I ran across a reference to this illustration, entitled Jeff. Sees the Elephant in a catalog of William Reese Company, a high end New Haven, CT dealer of used books and printed materials. I hadn't seen it before, and it looks particularly interesting because it seems to prefigure Thomas Nast's later use of the elephant as a symbol of the Republican Party.
According to the catalog, the original was an 11 by 15 inch colored lithograph created by E.B. Kellogg and E.C. Kellogg in Hartford, CT circa 1861-1862. The description continues:
A . . . humorous political cartoon satirizing the Confederacy, and quite likely the first instance in which an elephant and a donkey were used to symbolize competing political entities in the United States. The Union is symbolized by a power elephant, who wears a blue coat and shoes and stockings decorated in the manner of the American flag. He carries the Constitution in his pocket and holds a sword in his right hand and eight cannons in his left. Behind him are more cannons, a pile of cannonballs, the flag, and the U.S. Capitol. The elephant stares at a donkey in the left side of the image. The donkey, dressed as a dandy and symbolizing Jefferson Davis, raises a monocle to peer at the elephant. He holds a plumed helmet decorated with a skull and crossbones. Behind the donkey stands an army of donkeys, carrying rakes, pitchforks, brooms, and scythes. A gallows in the background between the elephant and the donkey portends a bleak future for the Confederacy, The phrase "seeing the elephant" gained popularity during the Gold Rush and meant "seeing it all." In this instance, Jefferson Davis and the Confederacy see the fully array of Union might.

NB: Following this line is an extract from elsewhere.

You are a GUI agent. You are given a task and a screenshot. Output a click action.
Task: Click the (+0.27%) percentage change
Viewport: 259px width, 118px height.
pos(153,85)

I don't vouch for it, but this site asserts that the elephant was first used as a symbol of the Republican party during the 1864 presidential campaign:
Despite a common assertion that the elephant first appeared representing the Republican Party in 1860, the first political cartoon using the elephant for the Republican Party was in 1864. The 1860 cartoon was actually just a shoe advertisement that happened to be on the back of a political magazine. During Abraham Lincoln's 1864 presidential campaign, a pro-Lincoln newspaper used the 1860 advertisement image to announce the news of a U.S. military victory over the Confederacy. Later that same year, the image was used to predict Lincoln's re-election based on the Republican Party's success in state elections.
Thomas Nast later popularized the connection beginning with his November 7, 1874 cartoon The Third-Term Panic:
So if all this is true, did "Jeff. Sees the Elephant" serve as the inspiration for the identification of the elephant with the Republicans?